> _Task instructions_:
#1 Answer these questions from the article below about a cat shot with BBs.
(a) What age and kind of cat is Rubix?
(b) Where did the former roommate like to use his BB gun for target practice?
(c) How many other BBs did the X-ray show remaining in the cat's body?
#2 In the article below about a cat shot with BBs, reproduce the passage between "Last month, Kayla" and "require surgical removal.", inclusive, word for word.

> _Supplied passage_:
--
Man Arrested for Shooting Roommate's Cat 19 Times

 |  Feb 9th 2011  |   11 Contributions


An X-ray shows numerous BBs inside Rubix the cat.

Last month, Kayla Haskett of Indianapolis, Ind., was examining some wounds on her cat when, to her horror, she discovered a metal BB under one of the scabs.

After finding two other BBs under the cat's skin, she took Rubix, a 5-year-old orange tabby, to the vet, where an X-ray showed at least 18 other BBs remaining in his body. Several of those BBs are in the cat's abdomen and will most likely require surgical removal.

"I was in complete shock. I just stood there for a moment with my hands over my mouth and then I started crying," says Haskett.

Once Haskett got over her initial horror, she realized that the trauma had probably happened in her own home.

Haskett called the police and told them Rubix's story. She also informed them that her former roommate, Caesar Mendez, had a BB gun and liked to use it for target practice in the basement of their home.

When Mendez was questioned, he initially denied any knowledge, and then said the shooting was an accident. But later, he admitted that the act was deliberate.
--
> _Given information_:
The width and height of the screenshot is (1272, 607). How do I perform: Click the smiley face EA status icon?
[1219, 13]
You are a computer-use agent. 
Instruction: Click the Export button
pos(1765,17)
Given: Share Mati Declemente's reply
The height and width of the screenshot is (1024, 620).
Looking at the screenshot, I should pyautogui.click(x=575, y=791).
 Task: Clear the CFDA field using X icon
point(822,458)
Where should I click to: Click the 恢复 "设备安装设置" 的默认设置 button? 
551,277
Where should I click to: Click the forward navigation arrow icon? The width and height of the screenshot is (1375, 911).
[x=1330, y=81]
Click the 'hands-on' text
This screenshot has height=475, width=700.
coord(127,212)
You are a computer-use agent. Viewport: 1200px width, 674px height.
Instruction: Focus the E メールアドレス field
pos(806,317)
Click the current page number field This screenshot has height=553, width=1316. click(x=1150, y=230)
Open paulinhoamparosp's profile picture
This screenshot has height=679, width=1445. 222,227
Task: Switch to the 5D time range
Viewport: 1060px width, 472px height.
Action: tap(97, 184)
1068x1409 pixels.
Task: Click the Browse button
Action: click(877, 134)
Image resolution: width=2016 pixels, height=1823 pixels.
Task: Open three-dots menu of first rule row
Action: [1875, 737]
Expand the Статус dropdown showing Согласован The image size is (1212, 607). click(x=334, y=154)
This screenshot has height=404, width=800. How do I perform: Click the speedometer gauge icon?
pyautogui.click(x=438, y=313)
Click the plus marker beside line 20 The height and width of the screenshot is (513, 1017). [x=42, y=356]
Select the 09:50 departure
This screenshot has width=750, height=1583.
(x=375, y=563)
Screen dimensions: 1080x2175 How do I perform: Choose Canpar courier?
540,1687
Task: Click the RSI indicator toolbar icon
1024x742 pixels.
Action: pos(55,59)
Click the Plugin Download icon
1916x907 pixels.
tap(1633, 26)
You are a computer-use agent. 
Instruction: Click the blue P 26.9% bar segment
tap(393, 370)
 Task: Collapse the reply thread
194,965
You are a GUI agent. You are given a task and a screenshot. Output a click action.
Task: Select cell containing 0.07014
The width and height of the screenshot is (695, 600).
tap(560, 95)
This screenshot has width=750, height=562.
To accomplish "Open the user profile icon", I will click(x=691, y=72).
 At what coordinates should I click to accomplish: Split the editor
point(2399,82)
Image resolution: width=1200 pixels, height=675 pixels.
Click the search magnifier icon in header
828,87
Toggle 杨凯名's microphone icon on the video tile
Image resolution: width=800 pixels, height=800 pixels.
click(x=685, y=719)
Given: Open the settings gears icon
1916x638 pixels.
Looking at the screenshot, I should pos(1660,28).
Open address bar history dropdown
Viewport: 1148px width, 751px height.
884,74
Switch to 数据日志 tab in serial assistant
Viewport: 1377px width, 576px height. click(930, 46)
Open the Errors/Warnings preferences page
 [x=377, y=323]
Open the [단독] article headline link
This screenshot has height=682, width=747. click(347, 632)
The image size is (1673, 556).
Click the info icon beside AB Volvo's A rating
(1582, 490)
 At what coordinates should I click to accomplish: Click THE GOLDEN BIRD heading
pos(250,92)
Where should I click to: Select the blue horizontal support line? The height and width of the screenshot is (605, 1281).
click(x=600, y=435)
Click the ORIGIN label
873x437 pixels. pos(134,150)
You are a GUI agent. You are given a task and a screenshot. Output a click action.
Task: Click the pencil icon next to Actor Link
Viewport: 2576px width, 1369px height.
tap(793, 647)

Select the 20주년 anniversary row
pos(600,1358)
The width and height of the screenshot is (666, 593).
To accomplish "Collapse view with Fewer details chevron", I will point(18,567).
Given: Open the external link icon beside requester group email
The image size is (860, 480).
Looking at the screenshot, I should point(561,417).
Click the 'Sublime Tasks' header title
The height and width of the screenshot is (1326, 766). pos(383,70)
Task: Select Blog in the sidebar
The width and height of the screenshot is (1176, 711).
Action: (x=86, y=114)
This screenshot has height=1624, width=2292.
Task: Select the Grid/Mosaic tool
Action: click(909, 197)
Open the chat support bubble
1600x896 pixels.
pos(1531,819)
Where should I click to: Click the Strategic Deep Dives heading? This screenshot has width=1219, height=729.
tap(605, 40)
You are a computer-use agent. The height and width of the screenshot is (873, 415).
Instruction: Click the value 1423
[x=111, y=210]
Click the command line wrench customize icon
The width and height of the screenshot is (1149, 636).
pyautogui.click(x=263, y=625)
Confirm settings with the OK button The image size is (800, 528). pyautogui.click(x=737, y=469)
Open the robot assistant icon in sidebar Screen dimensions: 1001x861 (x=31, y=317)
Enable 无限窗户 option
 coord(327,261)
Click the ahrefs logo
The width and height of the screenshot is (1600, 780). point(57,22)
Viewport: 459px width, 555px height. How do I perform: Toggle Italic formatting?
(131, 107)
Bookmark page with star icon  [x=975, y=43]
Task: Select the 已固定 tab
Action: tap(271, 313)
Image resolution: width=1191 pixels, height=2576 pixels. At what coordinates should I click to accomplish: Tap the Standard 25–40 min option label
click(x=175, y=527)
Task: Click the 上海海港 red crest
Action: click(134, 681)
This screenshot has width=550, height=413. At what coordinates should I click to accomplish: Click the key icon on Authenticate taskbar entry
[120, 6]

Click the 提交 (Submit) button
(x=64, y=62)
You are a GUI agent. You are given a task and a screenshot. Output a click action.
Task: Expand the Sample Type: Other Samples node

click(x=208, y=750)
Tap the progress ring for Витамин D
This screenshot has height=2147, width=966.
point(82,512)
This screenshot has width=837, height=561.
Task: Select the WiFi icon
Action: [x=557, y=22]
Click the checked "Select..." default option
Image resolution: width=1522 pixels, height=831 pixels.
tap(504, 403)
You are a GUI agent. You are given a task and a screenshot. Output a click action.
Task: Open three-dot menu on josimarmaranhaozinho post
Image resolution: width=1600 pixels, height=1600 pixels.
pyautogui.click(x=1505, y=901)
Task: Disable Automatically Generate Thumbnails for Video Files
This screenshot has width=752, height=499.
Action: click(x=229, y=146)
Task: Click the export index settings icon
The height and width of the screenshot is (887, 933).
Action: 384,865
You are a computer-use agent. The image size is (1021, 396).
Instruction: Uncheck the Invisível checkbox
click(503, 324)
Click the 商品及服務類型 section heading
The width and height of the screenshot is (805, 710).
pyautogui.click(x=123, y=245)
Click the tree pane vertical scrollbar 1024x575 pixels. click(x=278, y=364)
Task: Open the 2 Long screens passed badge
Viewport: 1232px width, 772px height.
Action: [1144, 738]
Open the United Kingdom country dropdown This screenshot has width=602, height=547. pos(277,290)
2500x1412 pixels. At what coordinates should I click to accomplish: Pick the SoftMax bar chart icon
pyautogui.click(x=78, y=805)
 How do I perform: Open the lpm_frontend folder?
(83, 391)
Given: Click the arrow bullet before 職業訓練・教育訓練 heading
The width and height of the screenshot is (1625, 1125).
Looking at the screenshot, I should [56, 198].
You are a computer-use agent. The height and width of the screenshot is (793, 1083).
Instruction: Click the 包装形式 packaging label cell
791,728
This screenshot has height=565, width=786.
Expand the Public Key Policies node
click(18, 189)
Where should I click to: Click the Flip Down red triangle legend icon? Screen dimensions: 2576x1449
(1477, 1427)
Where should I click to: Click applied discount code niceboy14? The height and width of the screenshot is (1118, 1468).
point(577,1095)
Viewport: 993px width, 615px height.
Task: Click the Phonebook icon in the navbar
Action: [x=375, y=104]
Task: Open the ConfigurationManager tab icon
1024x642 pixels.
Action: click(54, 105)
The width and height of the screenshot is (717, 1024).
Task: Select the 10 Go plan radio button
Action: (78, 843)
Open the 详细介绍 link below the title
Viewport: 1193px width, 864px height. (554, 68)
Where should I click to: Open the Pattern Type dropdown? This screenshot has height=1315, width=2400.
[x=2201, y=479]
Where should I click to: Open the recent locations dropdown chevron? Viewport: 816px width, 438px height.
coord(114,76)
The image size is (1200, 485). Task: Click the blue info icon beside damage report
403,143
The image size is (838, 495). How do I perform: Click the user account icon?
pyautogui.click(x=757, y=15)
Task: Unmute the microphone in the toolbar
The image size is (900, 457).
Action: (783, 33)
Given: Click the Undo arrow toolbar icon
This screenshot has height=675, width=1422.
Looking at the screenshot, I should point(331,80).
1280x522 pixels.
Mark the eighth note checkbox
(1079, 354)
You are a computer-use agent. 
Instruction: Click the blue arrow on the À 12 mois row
--
> _Answers given_:
#1
(a) Rubix is a 5-year-old orange tabby.
(b) In the basement of their home.
(c) At least 18.

#2
Last month, Kayla Haskett of Indianapolis, Ind., was examining some wounds on her cat when, to her horror, she discovered a metal BB under one of the scabs.

After finding two other BBs under the cat's skin, she took Rubix, a 5-year-old orange tabby, to the vet, where an X-ray showed at least 18 other BBs remaining in his body. Several of those BBs are in the cat's abdomen and will most likely require surgical removal.